◆ Work order ◆
The result should be an exact copy of only the lines from the one holding "Select the Modo IA tab" through the last line of the data below, please, without pictures.

=== Records supplied ===

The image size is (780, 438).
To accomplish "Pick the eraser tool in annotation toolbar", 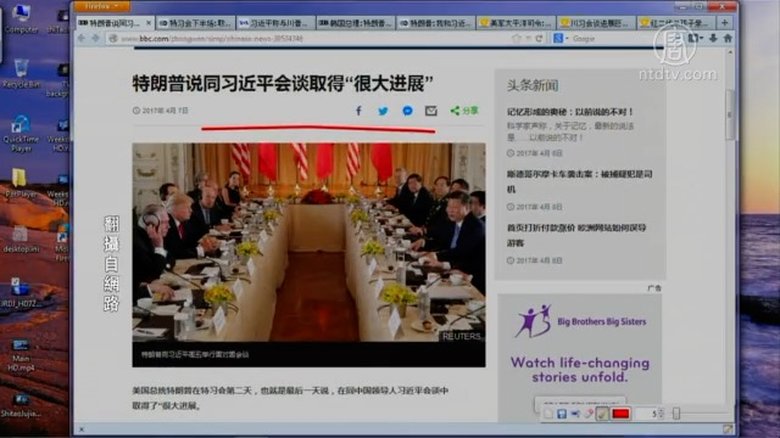I will pos(589,414).
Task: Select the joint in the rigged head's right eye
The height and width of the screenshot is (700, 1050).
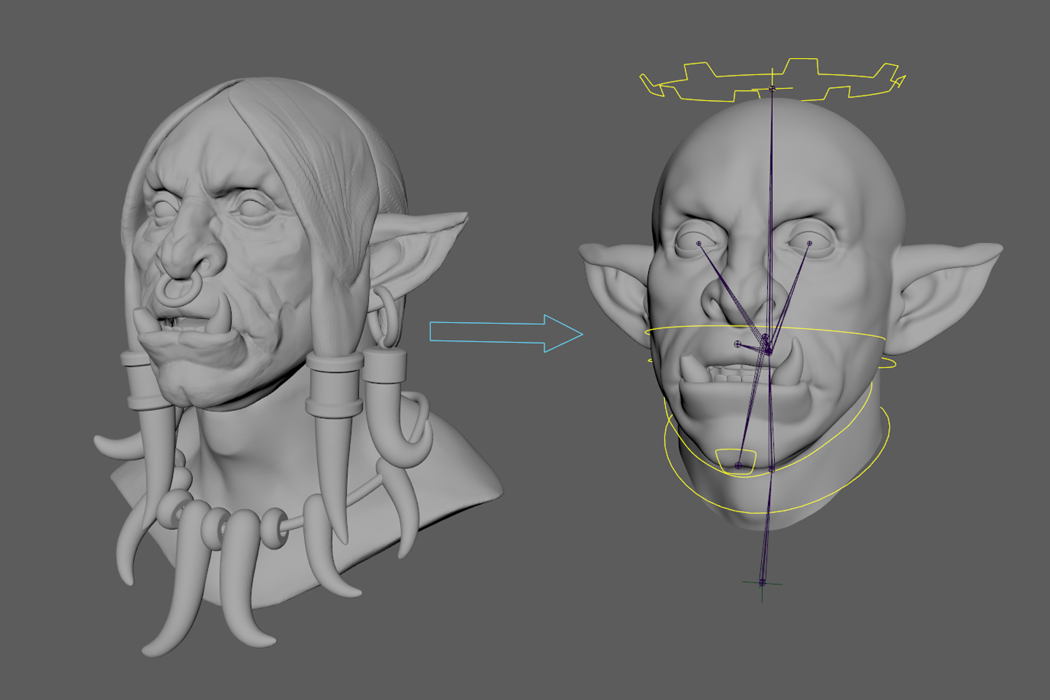Action: pos(809,243)
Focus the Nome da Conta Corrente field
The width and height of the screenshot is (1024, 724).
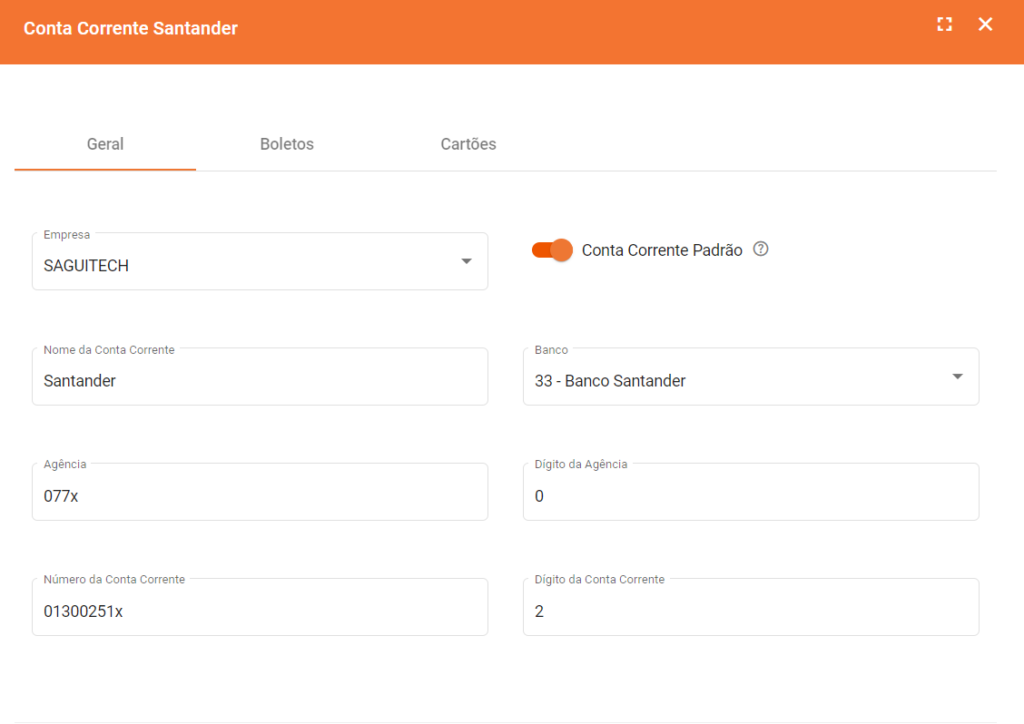tap(260, 381)
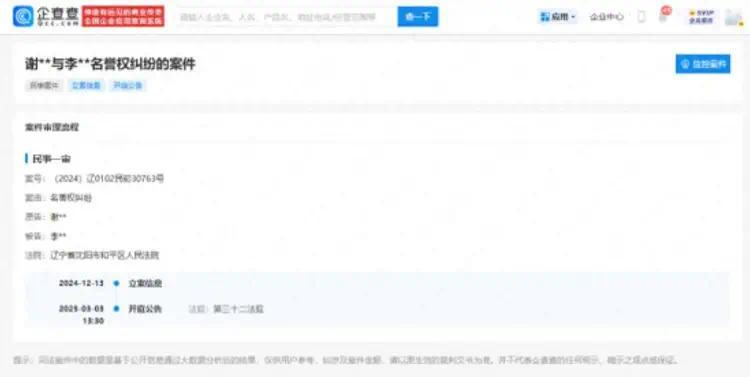This screenshot has width=750, height=377.
Task: Open the notification bell with red badge
Action: [663, 16]
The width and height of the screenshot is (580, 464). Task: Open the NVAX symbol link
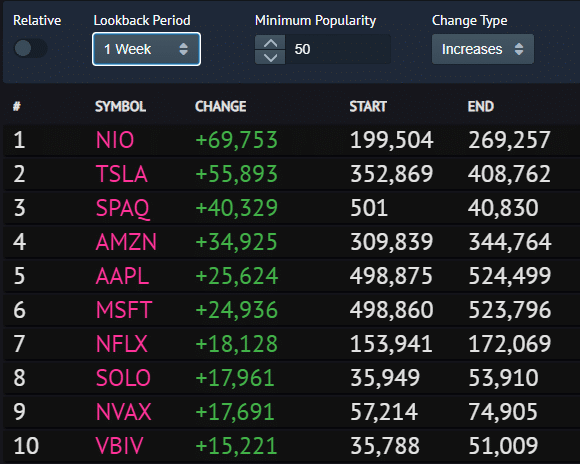(x=124, y=412)
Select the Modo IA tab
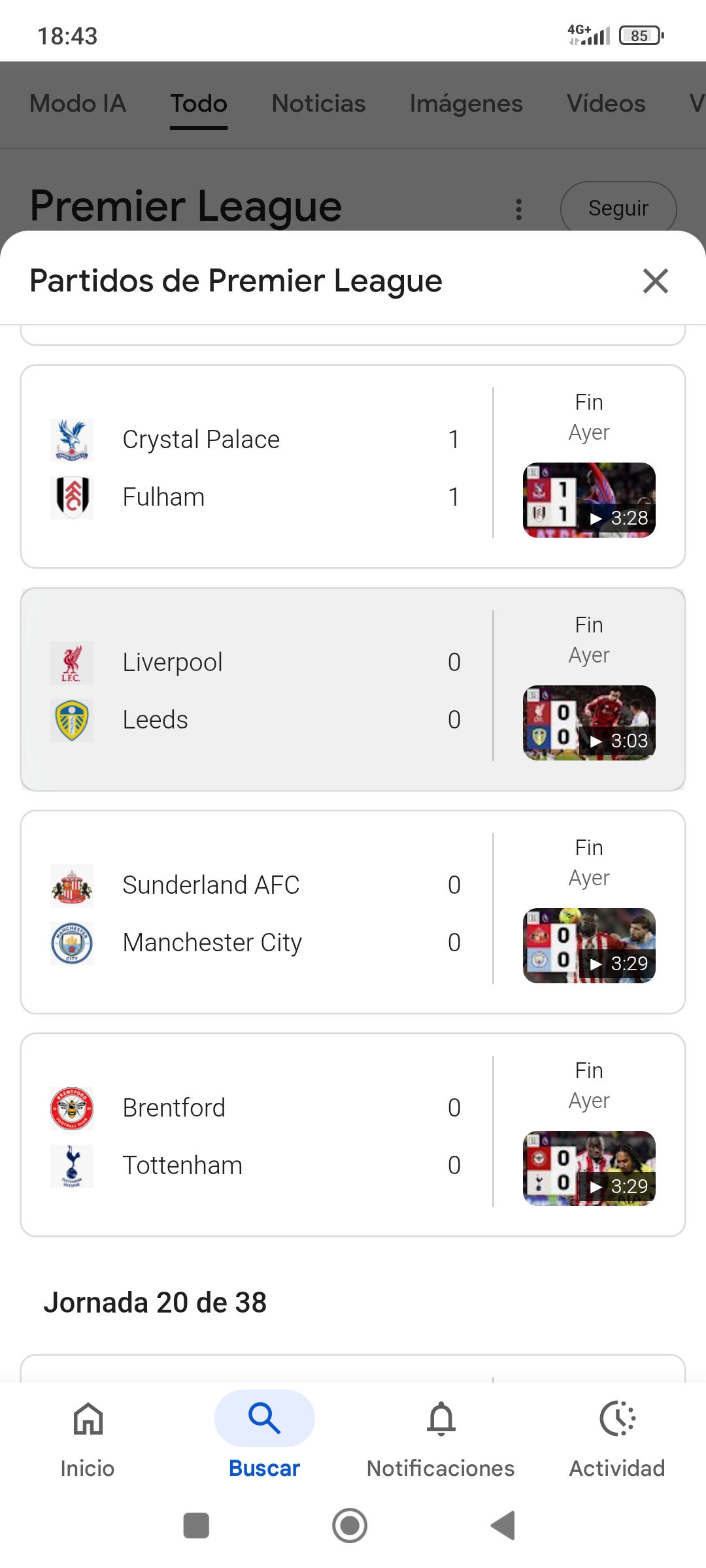The width and height of the screenshot is (706, 1568). tap(78, 104)
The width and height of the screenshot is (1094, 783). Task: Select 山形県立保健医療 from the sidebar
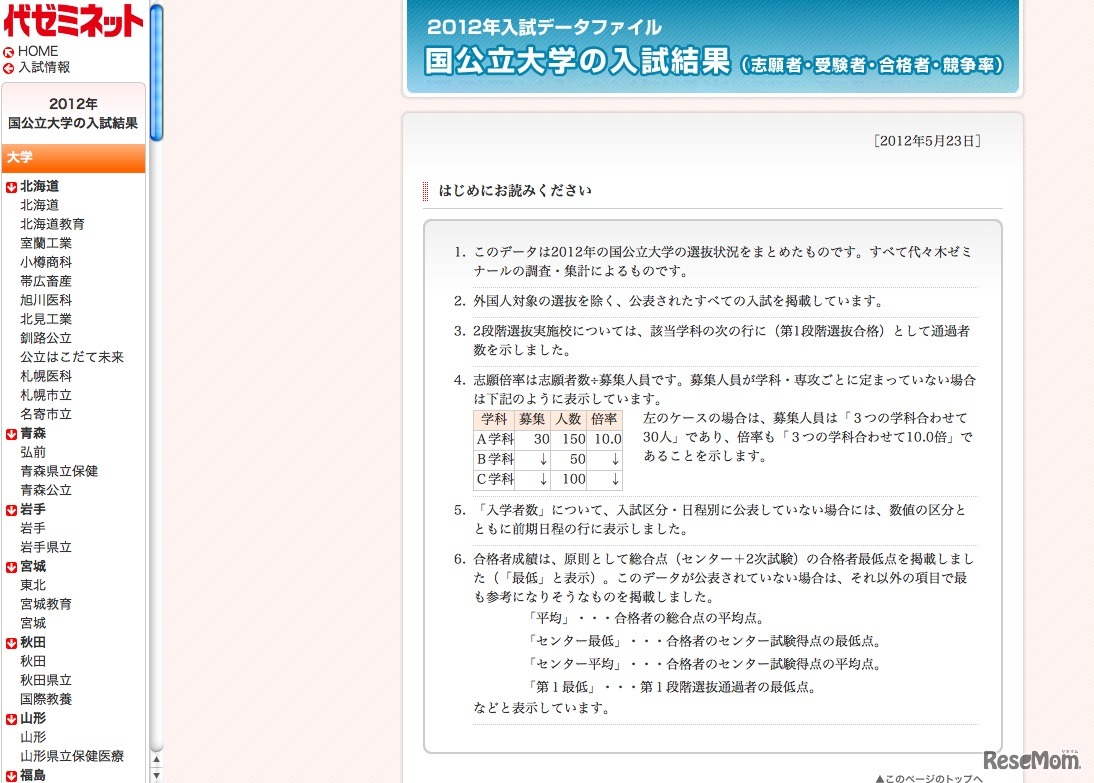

===

◆ Answer below ◆
Select the Modo IA tab
The width and height of the screenshot is (706, 1568). tap(78, 104)
The width and height of the screenshot is (1094, 783). Task: Select 山形県立保健医療 from the sidebar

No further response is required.